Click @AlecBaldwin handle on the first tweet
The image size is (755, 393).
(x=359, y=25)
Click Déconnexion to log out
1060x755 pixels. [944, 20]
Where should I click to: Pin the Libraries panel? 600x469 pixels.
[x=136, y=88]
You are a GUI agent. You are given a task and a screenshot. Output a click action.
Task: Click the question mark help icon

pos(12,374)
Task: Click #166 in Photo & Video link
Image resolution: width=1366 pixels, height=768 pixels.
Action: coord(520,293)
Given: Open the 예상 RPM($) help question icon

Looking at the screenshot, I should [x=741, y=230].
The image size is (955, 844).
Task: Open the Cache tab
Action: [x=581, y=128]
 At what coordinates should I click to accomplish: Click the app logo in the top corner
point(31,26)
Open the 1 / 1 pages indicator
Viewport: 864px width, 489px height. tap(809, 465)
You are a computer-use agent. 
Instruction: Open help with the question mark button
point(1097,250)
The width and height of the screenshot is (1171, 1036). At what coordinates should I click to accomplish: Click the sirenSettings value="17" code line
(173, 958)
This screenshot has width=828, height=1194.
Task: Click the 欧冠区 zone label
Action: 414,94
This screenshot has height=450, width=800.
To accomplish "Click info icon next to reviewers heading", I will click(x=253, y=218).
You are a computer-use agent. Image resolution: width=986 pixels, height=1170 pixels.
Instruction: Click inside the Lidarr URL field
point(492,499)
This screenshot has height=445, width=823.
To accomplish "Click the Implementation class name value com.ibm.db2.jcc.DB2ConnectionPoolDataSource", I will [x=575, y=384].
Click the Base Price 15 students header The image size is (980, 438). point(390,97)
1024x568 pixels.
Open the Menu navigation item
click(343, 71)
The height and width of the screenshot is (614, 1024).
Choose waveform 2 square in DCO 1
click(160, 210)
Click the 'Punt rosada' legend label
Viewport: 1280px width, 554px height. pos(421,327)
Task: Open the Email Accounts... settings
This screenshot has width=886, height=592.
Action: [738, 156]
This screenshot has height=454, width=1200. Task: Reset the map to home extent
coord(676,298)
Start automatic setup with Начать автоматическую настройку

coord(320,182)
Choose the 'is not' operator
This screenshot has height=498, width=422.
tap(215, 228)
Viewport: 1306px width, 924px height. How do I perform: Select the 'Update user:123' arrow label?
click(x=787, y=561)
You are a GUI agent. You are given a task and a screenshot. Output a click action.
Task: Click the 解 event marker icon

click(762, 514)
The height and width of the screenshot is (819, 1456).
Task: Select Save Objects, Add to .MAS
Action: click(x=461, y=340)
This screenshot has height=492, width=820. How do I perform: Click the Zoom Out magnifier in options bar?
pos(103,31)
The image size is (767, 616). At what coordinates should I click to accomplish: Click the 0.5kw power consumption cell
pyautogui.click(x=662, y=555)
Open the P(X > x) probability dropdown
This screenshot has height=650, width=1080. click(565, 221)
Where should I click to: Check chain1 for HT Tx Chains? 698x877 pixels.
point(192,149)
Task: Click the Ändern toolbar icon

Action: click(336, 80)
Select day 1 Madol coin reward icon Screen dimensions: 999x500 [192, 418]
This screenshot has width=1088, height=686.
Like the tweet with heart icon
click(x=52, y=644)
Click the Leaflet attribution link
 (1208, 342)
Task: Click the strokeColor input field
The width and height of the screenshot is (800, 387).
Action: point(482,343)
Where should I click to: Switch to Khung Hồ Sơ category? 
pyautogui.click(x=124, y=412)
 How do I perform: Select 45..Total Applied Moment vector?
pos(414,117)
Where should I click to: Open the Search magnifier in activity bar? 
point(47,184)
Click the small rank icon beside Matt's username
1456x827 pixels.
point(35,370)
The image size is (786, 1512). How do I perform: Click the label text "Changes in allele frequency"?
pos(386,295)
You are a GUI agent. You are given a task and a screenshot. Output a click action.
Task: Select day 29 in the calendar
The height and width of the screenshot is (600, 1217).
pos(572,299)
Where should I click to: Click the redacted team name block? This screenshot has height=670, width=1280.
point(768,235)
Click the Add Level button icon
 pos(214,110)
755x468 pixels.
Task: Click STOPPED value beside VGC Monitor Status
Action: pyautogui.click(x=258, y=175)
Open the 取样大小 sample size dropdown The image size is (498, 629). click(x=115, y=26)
▬▬▬▬▬▬
Your assignment —
The complete data above is to be written out again as it stands.

Exercise solution —
Click @AlecBaldwin handle on the first tweet
The image size is (755, 393).
(x=359, y=25)
Click Déconnexion to log out
1060x755 pixels. [944, 20]
Where should I click to: Pin the Libraries panel? 600x469 pixels.
[x=136, y=88]
You are a GUI agent. You are given a task and a screenshot. Output a click action.
Task: Click the question mark help icon

pos(12,374)
Task: Click #166 in Photo & Video link
Image resolution: width=1366 pixels, height=768 pixels.
Action: coord(520,293)
Given: Open the 예상 RPM($) help question icon

Looking at the screenshot, I should [x=741, y=230].
The image size is (955, 844).
Task: Open the Cache tab
Action: [x=581, y=128]
 At what coordinates should I click to accomplish: Click the app logo in the top corner
point(31,26)
Open the 1 / 1 pages indicator
Viewport: 864px width, 489px height. tap(809, 465)
You are a computer-use agent. 
Instruction: Open help with the question mark button
point(1097,250)
The width and height of the screenshot is (1171, 1036). At what coordinates should I click to accomplish: Click the sirenSettings value="17" code line
(173, 958)
This screenshot has width=828, height=1194.
Task: Click the 欧冠区 zone label
Action: 414,94
This screenshot has height=450, width=800.
To accomplish "Click info icon next to reviewers heading", I will click(x=253, y=218).
You are a computer-use agent. Image resolution: width=986 pixels, height=1170 pixels.
Instruction: Click inside the Lidarr URL field
point(492,499)
This screenshot has height=445, width=823.
To accomplish "Click the Implementation class name value com.ibm.db2.jcc.DB2ConnectionPoolDataSource", I will [x=575, y=384].
Click the Base Price 15 students header The image size is (980, 438). point(390,97)
1024x568 pixels.
Open the Menu navigation item
click(343, 71)
The height and width of the screenshot is (614, 1024).
Choose waveform 2 square in DCO 1
click(160, 210)
Click the 'Punt rosada' legend label
Viewport: 1280px width, 554px height. pos(421,327)
Task: Open the Email Accounts... settings
This screenshot has width=886, height=592.
Action: [738, 156]
This screenshot has height=454, width=1200. Task: Reset the map to home extent
coord(676,298)
Start automatic setup with Начать автоматическую настройку

coord(320,182)
Choose the 'is not' operator
This screenshot has height=498, width=422.
tap(215, 228)
Viewport: 1306px width, 924px height. How do I perform: Select the 'Update user:123' arrow label?
click(x=787, y=561)
You are a GUI agent. You are given a task and a screenshot. Output a click action.
Task: Click the 解 event marker icon

click(762, 514)
The height and width of the screenshot is (819, 1456).
Task: Select Save Objects, Add to .MAS
Action: click(x=461, y=340)
This screenshot has height=492, width=820. How do I perform: Click the Zoom Out magnifier in options bar?
pos(103,31)
The image size is (767, 616). At what coordinates should I click to accomplish: Click the 0.5kw power consumption cell
pyautogui.click(x=662, y=555)
Open the P(X > x) probability dropdown
This screenshot has height=650, width=1080. click(565, 221)
Where should I click to: Check chain1 for HT Tx Chains? 698x877 pixels.
point(192,149)
Task: Click the Ändern toolbar icon

Action: click(336, 80)
Select day 1 Madol coin reward icon Screen dimensions: 999x500 [192, 418]
This screenshot has width=1088, height=686.
Like the tweet with heart icon
click(x=52, y=644)
Click the Leaflet attribution link
 (1208, 342)
Task: Click the strokeColor input field
The width and height of the screenshot is (800, 387).
Action: point(482,343)
Where should I click to: Switch to Khung Hồ Sơ category? 
pyautogui.click(x=124, y=412)
 How do I perform: Select 45..Total Applied Moment vector?
pos(414,117)
Where should I click to: Open the Search magnifier in activity bar? 
point(47,184)
Click the small rank icon beside Matt's username
1456x827 pixels.
point(35,370)
The image size is (786, 1512). How do I perform: Click the label text "Changes in allele frequency"?
pos(386,295)
You are a GUI agent. You are given a task and a screenshot. Output a click action.
Task: Select day 29 in the calendar
The height and width of the screenshot is (600, 1217).
pos(572,299)
Where should I click to: Click the redacted team name block? This screenshot has height=670, width=1280.
point(768,235)
Click the Add Level button icon
 pos(214,110)
755x468 pixels.
Task: Click STOPPED value beside VGC Monitor Status
Action: pyautogui.click(x=258, y=175)
Open the 取样大小 sample size dropdown The image size is (498, 629). click(x=115, y=26)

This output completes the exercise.